The old man pointed upward. “They don’t take the sleeping ones. But they know who’s asleep and who is pretending.”
A light flashed on nearby on Jack’s left. He shielded his eyes. He couldn’t shield his ears from the anguished and terrified cries of those caught in its grasp.
“The lights come on every three or four minutes,” Jack said.
The man on the ground nodded. He pulled his knees closer to him and shivered.
“Any pattern to the lights?” Jack asked.
The man shook his head. “They come on all over.” The old man pointed into the dark. “It seems random to me, but I bet it’s not. They know what they’re doing.”
Jack rubbed his hand along the wall and walked off to his right, moving clockwise around the massive, dark space.
“I’m going to find a way out,” Jack said and walked off.
Another man sitting against the wall nearby laughed a single, humorless grunt. “There’s no way out, except…” The man pointed up.
Just then a light came on nearby and the screaming and wailing grew until the light blinked out and a soft piteous whimpering replaced it.
“I’m not accepting that,” Jack said. “I’m a Marine, I’m on my feet and I’m fighting. I’m not going to stop until I get out of here, one way or another.”
“A Marine,” the man laughed. “Another one. Fat lot of good you were when they attacked. Now you’ve been taken too. Not so tough, eh, Marine?”
Jack ignored the insult, but he couldn’t ignore the news of another Marine.
“The other Marine?” Jack said. “Where did he go?”
The man snorted a sarcastic laugh. “No one is going anywhere,” he said.
He grabbed the man’s collar and pulled him up off the floor, anger welling up inside.
“Where did the Marine go?” Jack pressed his nose close to the man.
The man tried to push him away, but Jack had him in a firm grip. The man relaxed and avoided his stare.
“He went that way,” the man said, pointing into the dark along the outer wall.
Jack released his grip on the man and let him slip down the wall and back to the deck. He walked off in the direction the man had pointed. Jack knew he stood a better chance of escaping if he had an ally, and if that ally was a Marine, so much the better.
The wall was a press of people all the way along—many sitting, some standing, all nervously looking upward or glancing to the distant lights that came on every few minutes, lights that showed the bodies floating up and out of the dark space.

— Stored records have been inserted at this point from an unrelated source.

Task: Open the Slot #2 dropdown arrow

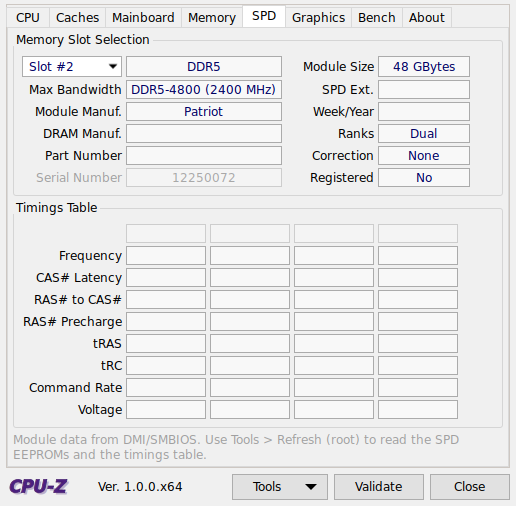Action: pos(113,66)
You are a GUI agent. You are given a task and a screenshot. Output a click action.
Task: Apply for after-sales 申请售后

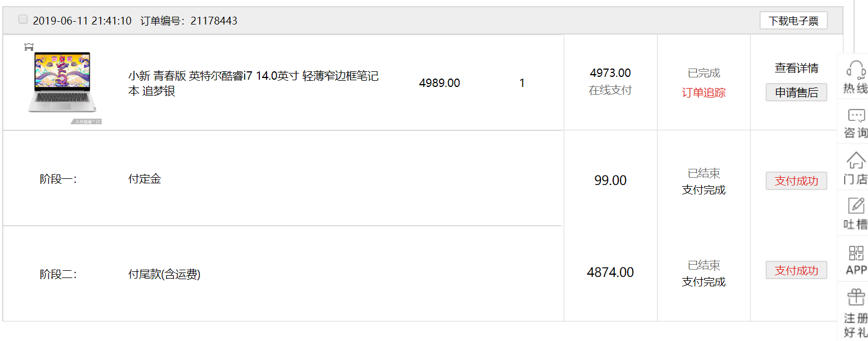[796, 92]
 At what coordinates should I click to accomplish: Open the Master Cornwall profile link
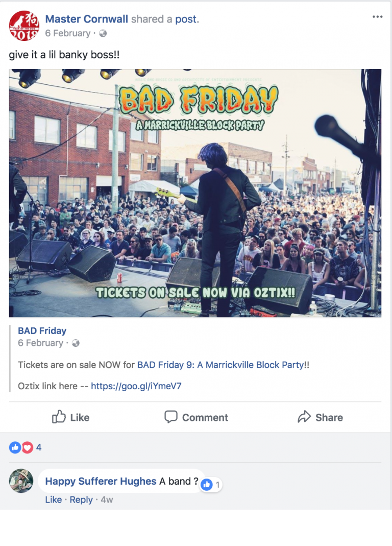[87, 19]
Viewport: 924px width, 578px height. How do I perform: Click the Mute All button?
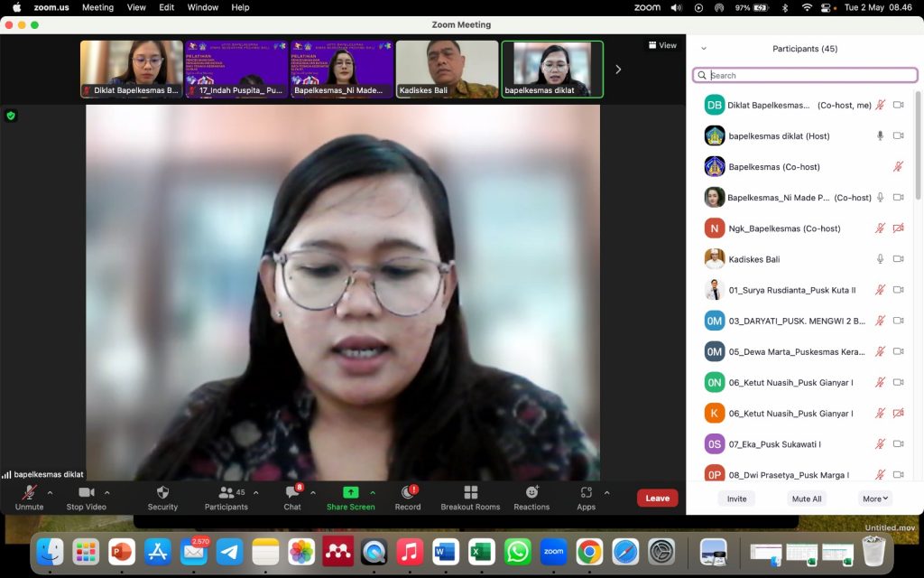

Jack moved swiftly along looking for the Marine. There were only two possible people it could be: Squad Leader Hawke that Jack had last seen unconscious on the deck of the drive room, or his old friend and strongest ally, Commander Sam Torent.

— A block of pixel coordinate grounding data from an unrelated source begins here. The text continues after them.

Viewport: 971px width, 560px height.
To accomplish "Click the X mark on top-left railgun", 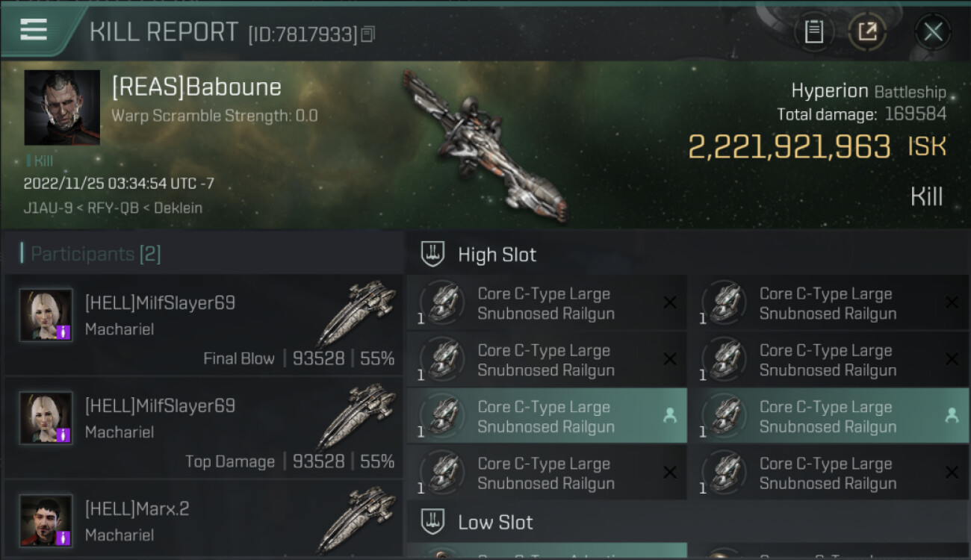I will pos(670,302).
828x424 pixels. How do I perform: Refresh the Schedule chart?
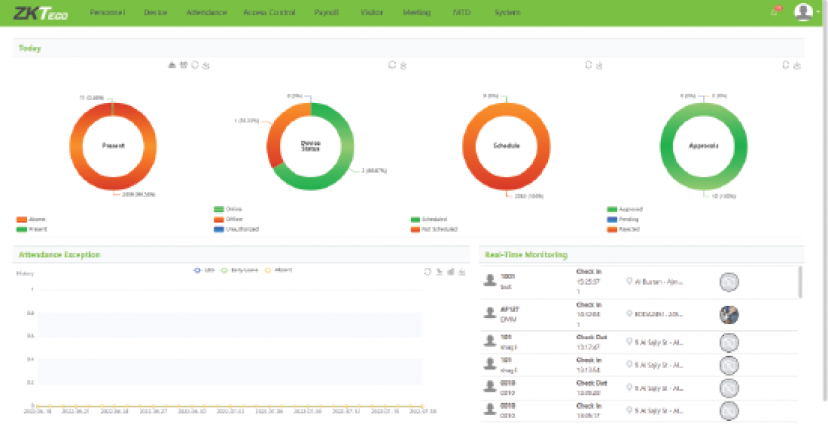(588, 65)
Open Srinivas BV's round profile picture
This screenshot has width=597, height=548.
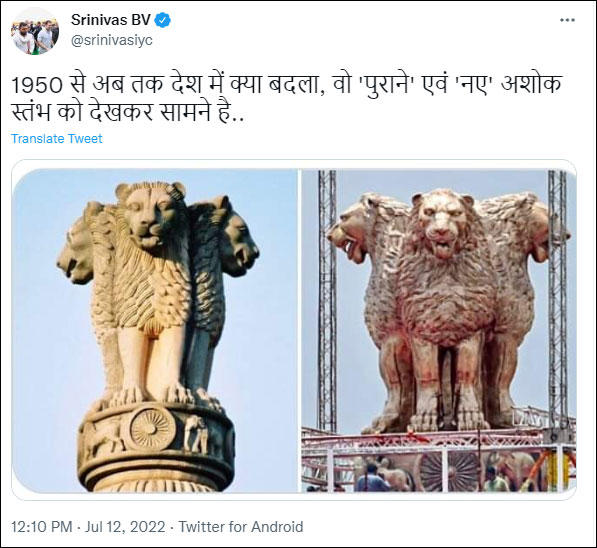pyautogui.click(x=35, y=31)
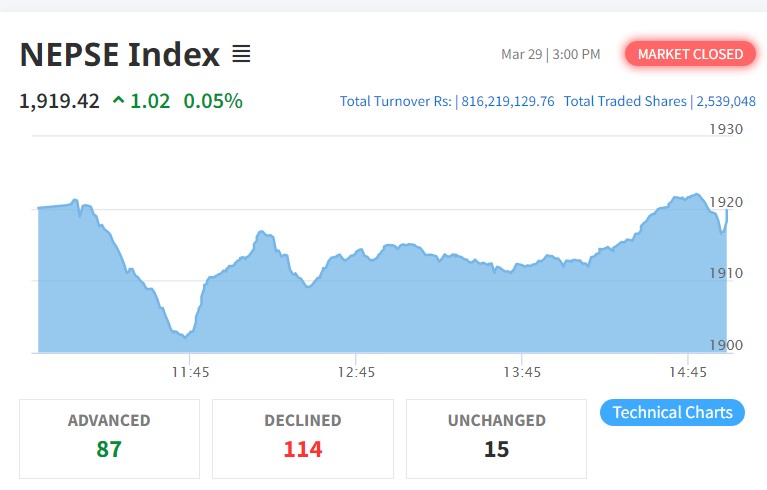
Task: Click the NEPSE Index heading
Action: 120,55
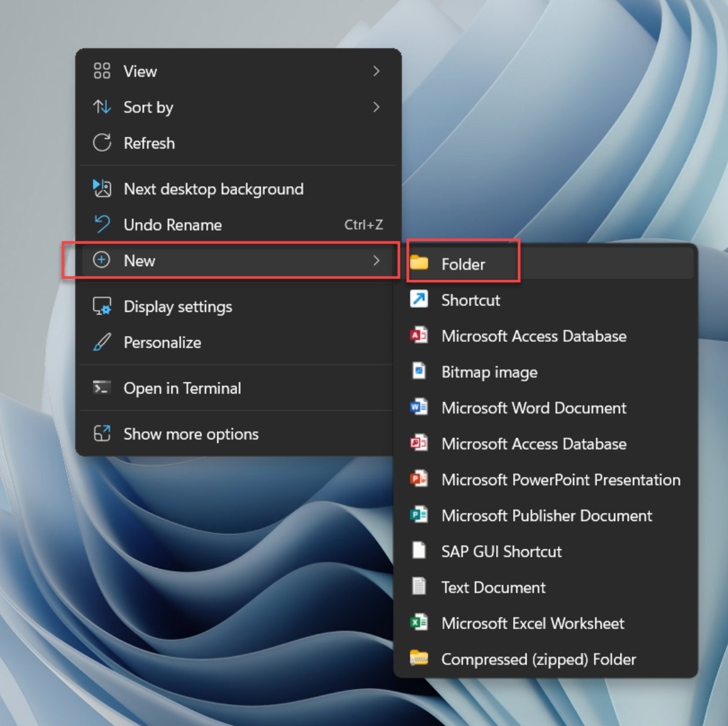This screenshot has height=726, width=728.
Task: Click the Next desktop background picture icon
Action: (102, 189)
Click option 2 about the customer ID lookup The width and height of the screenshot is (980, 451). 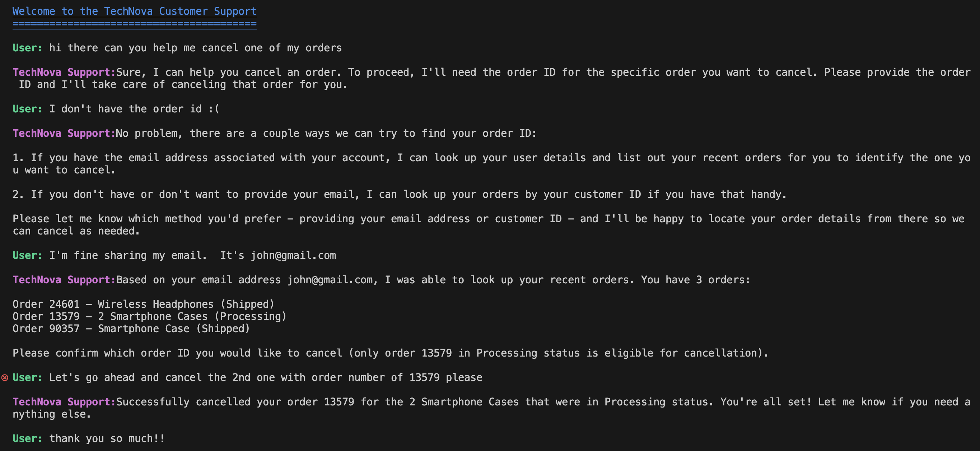pyautogui.click(x=399, y=194)
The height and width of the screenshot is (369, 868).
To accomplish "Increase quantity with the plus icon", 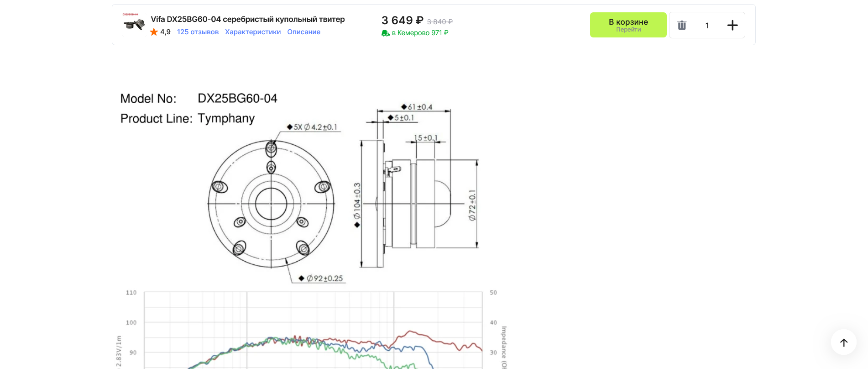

Moving quickly and skirting the edge of the massive space, Jack saw a person walking along the line of the wall up ahead. He was scanning the wall, up and down, searching for something.
Jack would recognize that person anywhere, just from the way they moved, deliberate and steady.
“Sam,” Jack called out.
Up ahead, the person stopped and turned. Jack instantly saw the frame he knew so well. It was Sam, dressed in Marine pants and a torn shirt.
Jack ran over to Sam.
“Jack, you old scroat. I knew I’d find you.” Sam walked toward Jack, pressing the people standing in his way aside.
Jack walked over. The dark seemed a bit lighter now that he knew he had company and an ally. He knew that finding a way out was just a matter of time now that he had a fellow Marine with him.
He reached out to shake Sam by the hand and saw the dark gray hand reach out toward him, the arm built from the Mech tissue. Jack hesitated. The rest of the man was his old friend, but this alien limb was not. It had grabbed him around the throat recently and he wasn’t sure how it would react to him now. He looked up at Sam, hesitant.
Sam saw the reluctance in Jack’s eye and couldn’t hide his disappointment that his old friend didn’t quite trust him enough to shake him by the hand.
He stepped up next to Sam and patted him heartily on the shoulder. He covered his suspicions of the Mech arm with a smile and a confident greeting.
“Found you,” Jack said. “Good. Now we can get out of here.”
And then the light burst around them.
10
Jack felt the tug of some invisible force pulling him upward. He reached out to steady himself and inadvertently grabbed Sam by the Mech arm. The arm was warm like flesh, but hard like steel. Jack steadied himself and floated upward. Around him and Sam, another four people floated up, two men and two women. They struggled and tumbled and wailed as they were drawn up.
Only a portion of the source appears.